Steve Rosenfeld with a Deep Dive Into Voting Changes in Swing States

This is a lengthy piece that’s difficult to excerpt because it goes state by state in detail. Here are are few excerpts:

There is a prevailing view among Democrats and journalists that 2024’s presidential election will have more barriers for voters and complications with vote counts than four years ago….

But this fearful view, which can be seen in news reports, fundraising emails, and statements from voting advocates, is obscuring that the legal landscape in every presidential battleground state — except Georgia — is better than what is being portrayed. That is not to suggest that Trump’s lies and attacks will cease if he again loses or if vote totals are close.

However, consider these facts. Democrats control the election machinery at the state level in every 2024 battleground state except Georgia. The most regressive new election laws adopted since 2020 are in red states — not 2024’s battlegrounds. In 2022’s midterm elections, MAGA candidates for statewide office lost in Arizona, Nevada, Michigan, and Pennsylvania. There was no red voter turnout wave. And since the midterms, Democrats have been winning most of the important battleground state court fights where Republicans have tried to impede the process. 

The exception is Georgia, where GOP legislators have seized control of county election boards and appear to be setting the stage to delay or reject the results after voters have turned in their ballots. However, since 2020, many battleground state courts have overruled such attempts by Trump allies. And, equally important, there have been no recent recounts in statewide or federal elections where results were reversed when the initial margins exceeded 450 votes. 

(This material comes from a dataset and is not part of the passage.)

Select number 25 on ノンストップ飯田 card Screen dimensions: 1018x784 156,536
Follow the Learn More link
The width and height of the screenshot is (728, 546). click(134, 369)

Justin Levitt — a voting rights lawyer and scholar who worked for the Biden White House and US Department of Justice, and has overseen presidential campaign election-protection efforts — has warned against being ensnared by 2024’s overly broad, dark, and fateful narratives. …

With the exception of Georgia, where several post-2020 laws created new hurdles for voting by mail and allowed mass challenges of voter registrations, the legal landscape in the other swing states appears to be shaping up in favor of Democrats. That outcome is the direct result of the election apparatus in those states being run by Democrats and Democratic governors vetoing regressive legislation passed by GOP-run legislatures. 

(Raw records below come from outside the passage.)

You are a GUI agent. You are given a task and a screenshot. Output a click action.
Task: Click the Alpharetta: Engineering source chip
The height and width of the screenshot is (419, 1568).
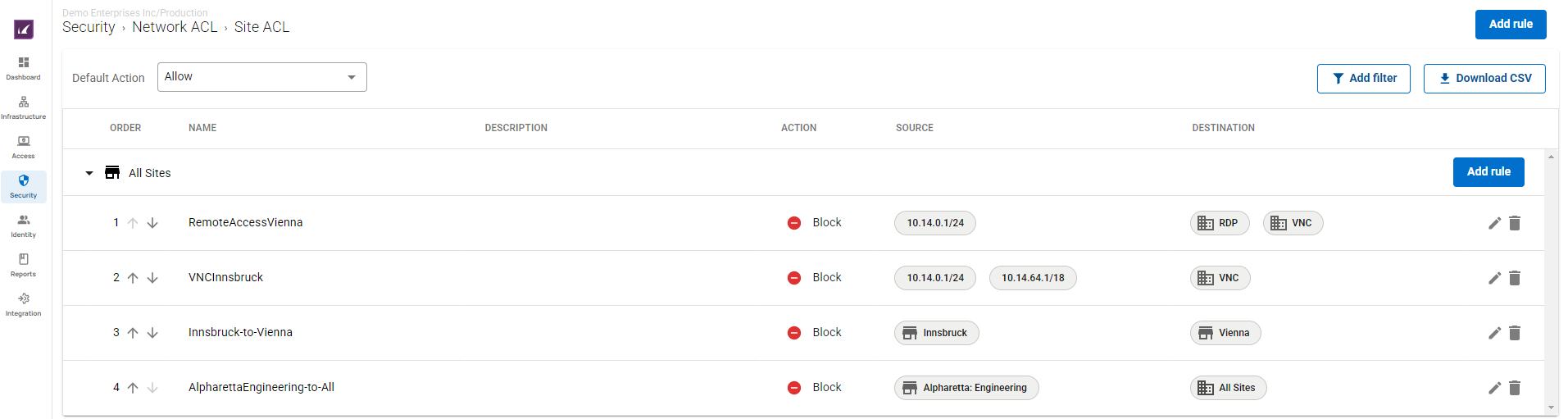click(966, 388)
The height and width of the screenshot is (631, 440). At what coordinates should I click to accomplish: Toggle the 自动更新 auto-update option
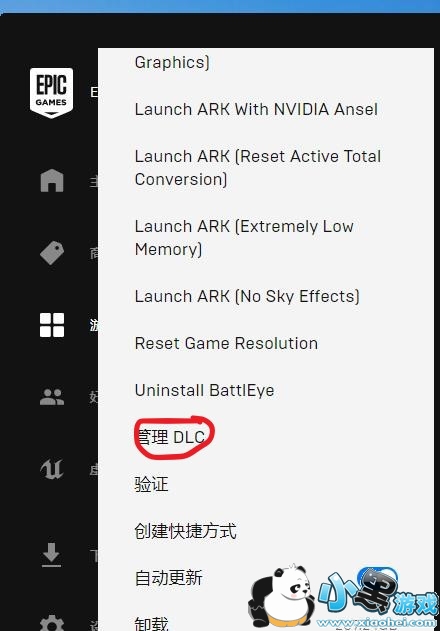click(x=169, y=577)
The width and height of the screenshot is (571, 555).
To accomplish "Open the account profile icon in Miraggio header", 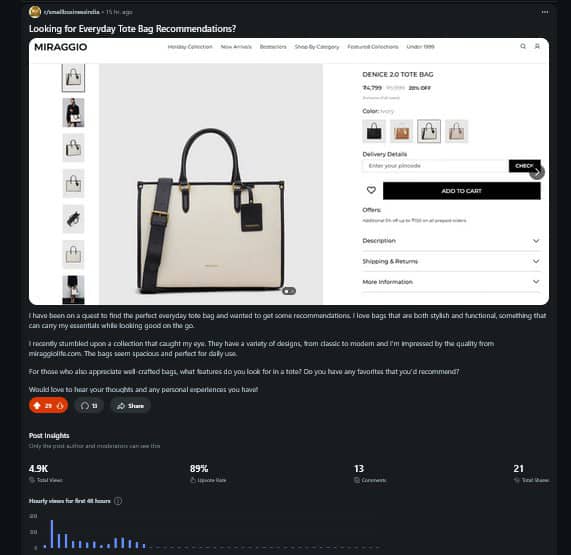I will tap(537, 46).
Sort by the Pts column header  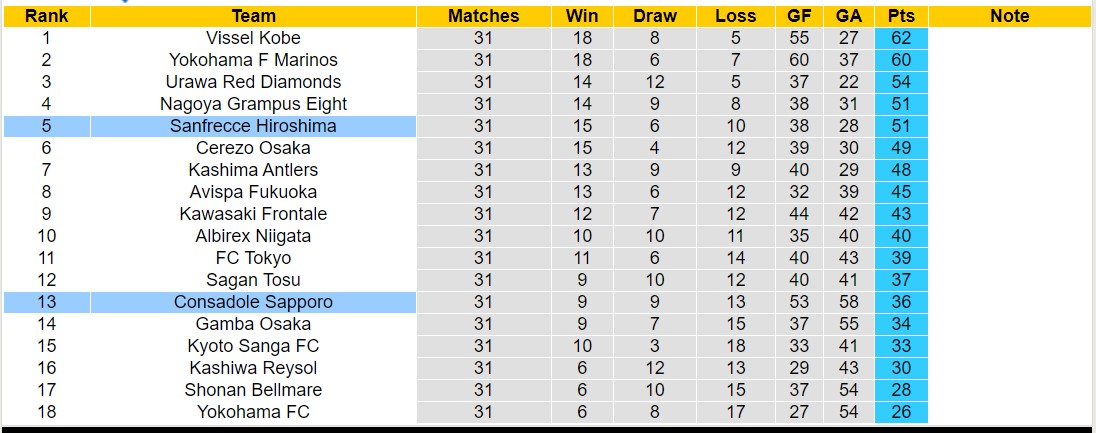coord(901,16)
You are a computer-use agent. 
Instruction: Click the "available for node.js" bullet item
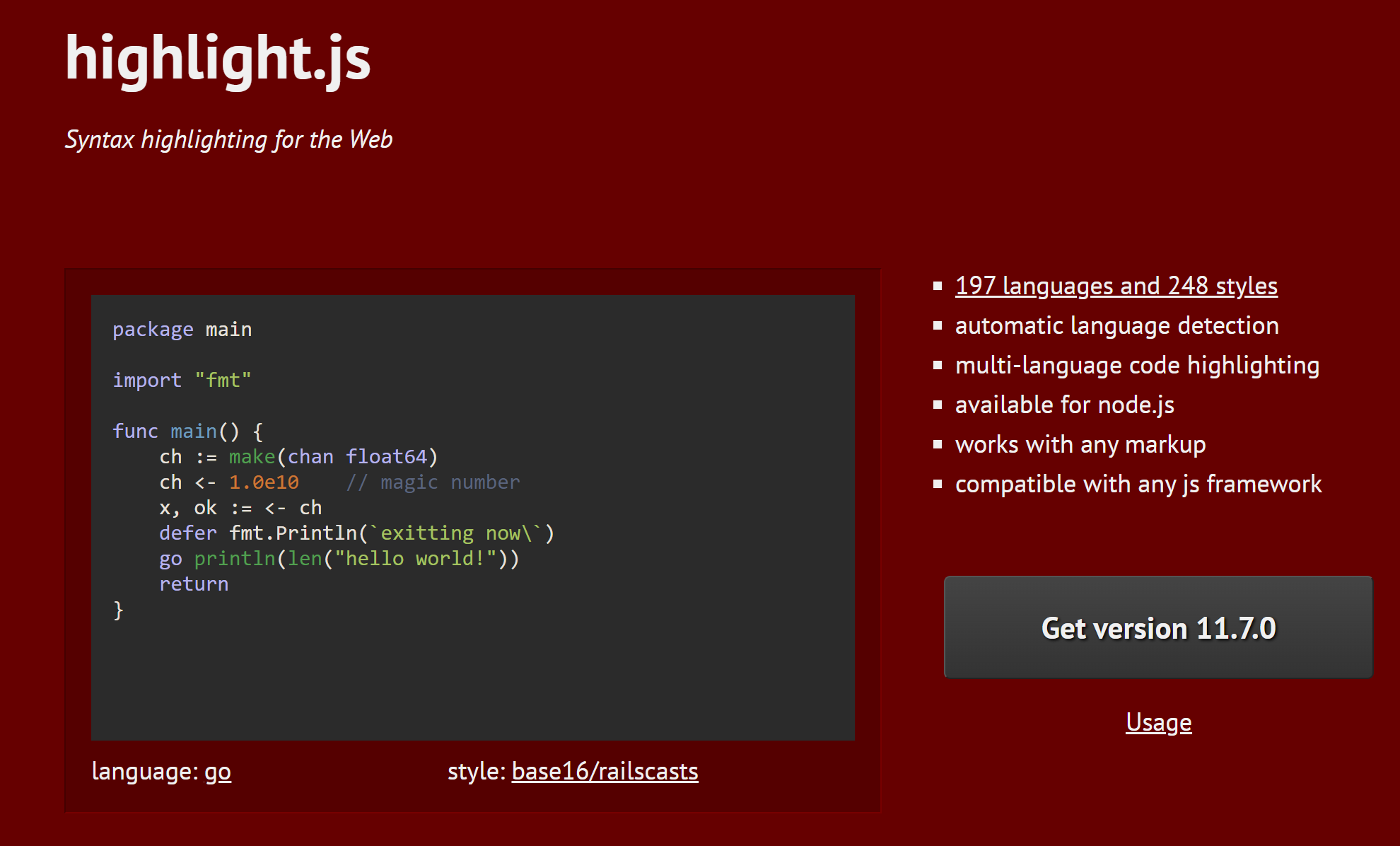(1064, 405)
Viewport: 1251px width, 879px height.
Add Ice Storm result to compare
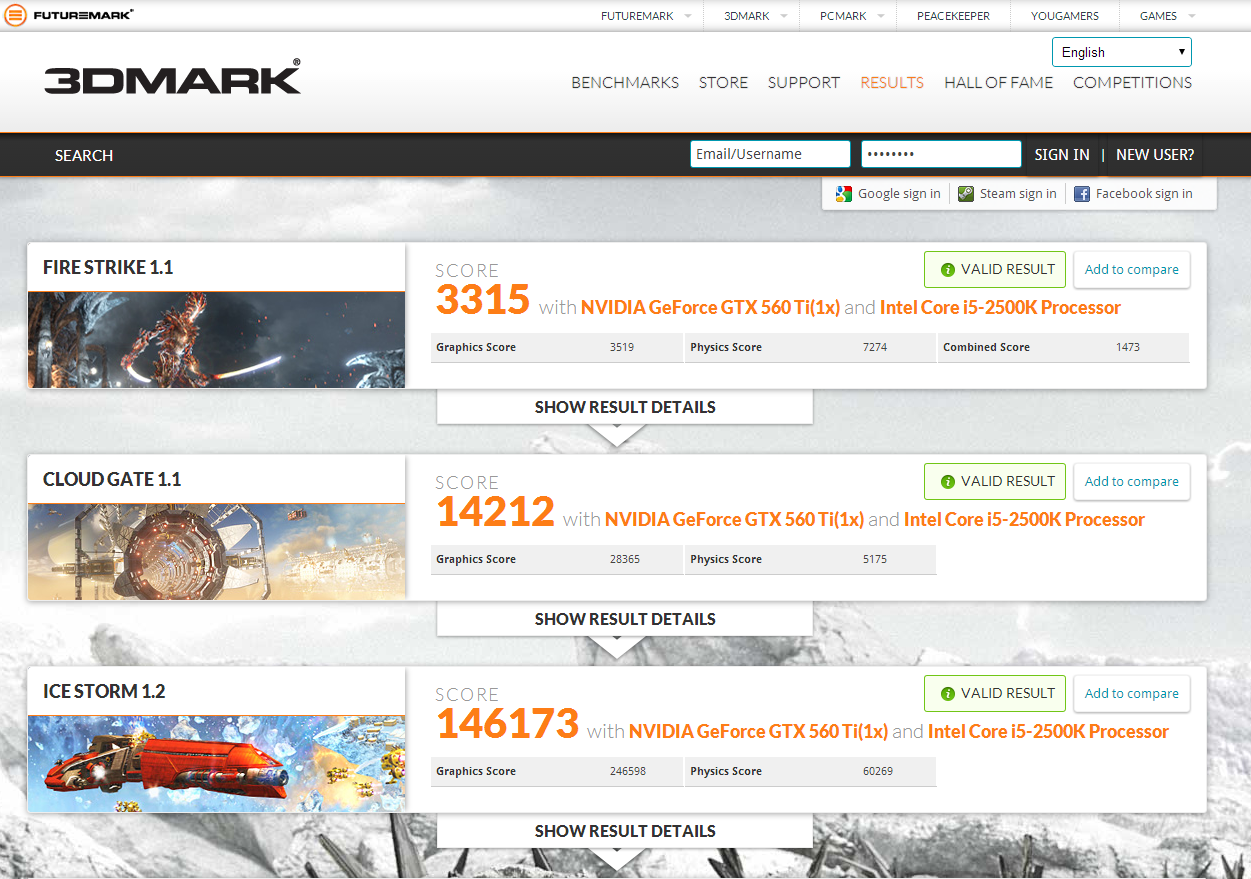point(1131,694)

That more-positive-than-not conclusion holds despite a handful of obstructive new laws, court rulings, and ongoing litigation in the presidential battleground states. 

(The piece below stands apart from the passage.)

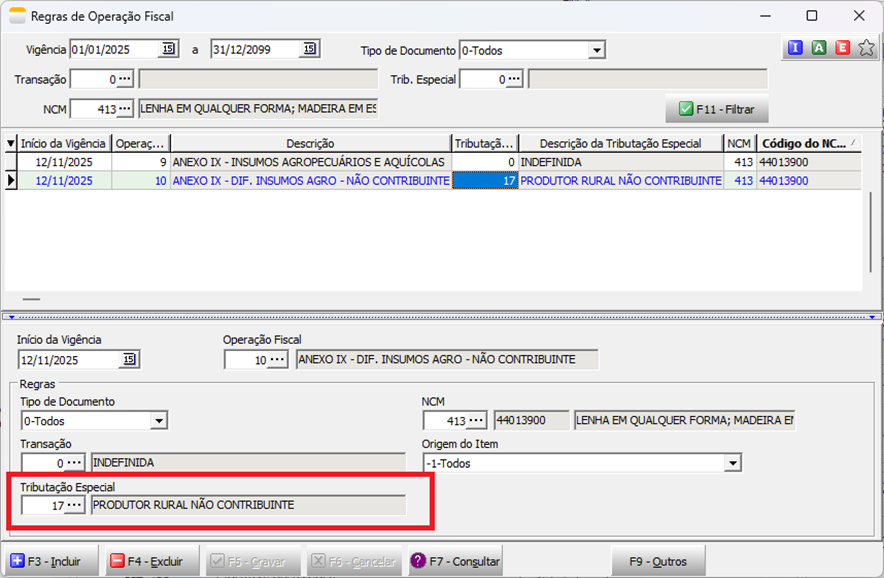Open calendar picker for Início da Vigência

click(129, 360)
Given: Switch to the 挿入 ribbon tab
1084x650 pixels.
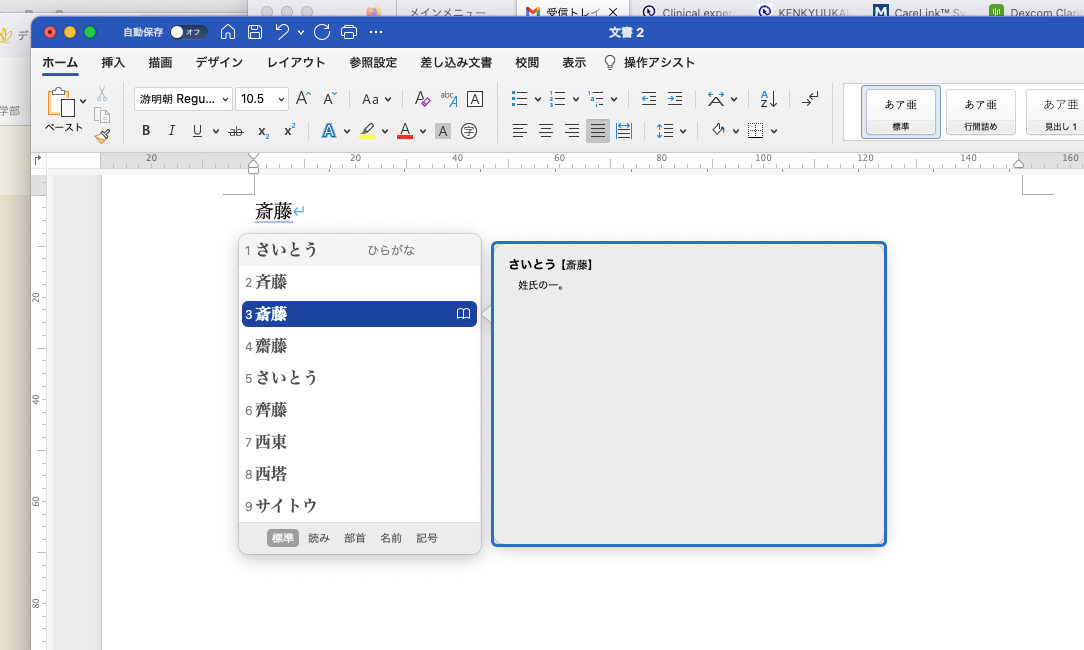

This assessment is based on reviewing possible impacts of every newly adopted state election law in 2023 and 2024, as compiled by the National Conference of State Legislatures (NCSL) and reviewing nearly 50 voting-restricting lawsuits filed by the GOP since 2022’s elections. 

If one parses NCSL’s compendium, one will see few new restrictions on voting with mailed-out ballots in the battleground states. Most efforts to restrict this balloting option — which 46 percent of 2020’s presidential electorate used in response to the pandemic — have been via GOP-filed lawsuits that mostly have failed, according to this case-by-case listing.

The same holds true with in-person voting before Election Day. There are no substantive new restrictions. Except for Arizona’s new proof-of-citizenship law (which was blocked by a federal appeals court in August), no battleground state has new voter registration or ID requirements. (Voter ID requirements exist in all these states and have been the law for years. Most require documents with a photo ID; however Pennsylvania voters sign an affidavit.)

Three swing states — Nevada, Wisconsin, and Michigan — have same-day voter registration. 

Thus, for the most part, voter registration, voting by mail, early in-person voting, and voter ID requirements will be the same in 2024’s general election as they were in 2022’s midterms.